━━━ SUPPLIED DATA ━━━

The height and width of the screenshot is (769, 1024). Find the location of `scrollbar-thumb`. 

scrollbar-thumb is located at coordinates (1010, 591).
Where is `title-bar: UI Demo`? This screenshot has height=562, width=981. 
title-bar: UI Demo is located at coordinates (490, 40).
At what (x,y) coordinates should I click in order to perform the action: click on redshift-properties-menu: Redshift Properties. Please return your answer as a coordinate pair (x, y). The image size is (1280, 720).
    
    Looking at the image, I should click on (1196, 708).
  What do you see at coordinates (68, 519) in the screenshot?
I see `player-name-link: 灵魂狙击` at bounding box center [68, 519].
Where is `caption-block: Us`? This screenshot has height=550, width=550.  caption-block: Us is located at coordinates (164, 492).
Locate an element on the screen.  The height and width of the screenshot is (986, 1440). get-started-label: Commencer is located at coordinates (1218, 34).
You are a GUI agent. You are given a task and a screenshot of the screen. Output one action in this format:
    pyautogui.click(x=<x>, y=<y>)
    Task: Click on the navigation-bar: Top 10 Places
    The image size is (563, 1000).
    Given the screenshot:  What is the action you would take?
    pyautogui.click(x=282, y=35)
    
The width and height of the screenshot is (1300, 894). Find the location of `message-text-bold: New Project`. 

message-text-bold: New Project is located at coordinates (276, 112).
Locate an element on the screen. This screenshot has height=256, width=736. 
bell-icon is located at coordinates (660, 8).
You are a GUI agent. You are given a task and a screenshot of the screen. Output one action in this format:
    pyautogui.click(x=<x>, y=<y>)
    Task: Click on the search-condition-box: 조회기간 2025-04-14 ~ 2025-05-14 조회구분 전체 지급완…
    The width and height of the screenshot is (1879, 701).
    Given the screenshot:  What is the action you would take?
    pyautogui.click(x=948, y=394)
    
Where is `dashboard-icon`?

━━━

PROMPT:
Rewrite the lines above as a numbered list, starting at the line containing "At what (x,y)" and ending at the line containing "Looking at the", with blank lines left out.

RESPONSE TO THIS TASK:
1. At what (x,y) coordinates should I click in order to perform the action: click on redshift-properties-menu: Redshift Properties. Please return your answer as a coordinate pair (x, y). The image size is (1280, 720).
2.     Looking at the image, I should click on (1196, 708).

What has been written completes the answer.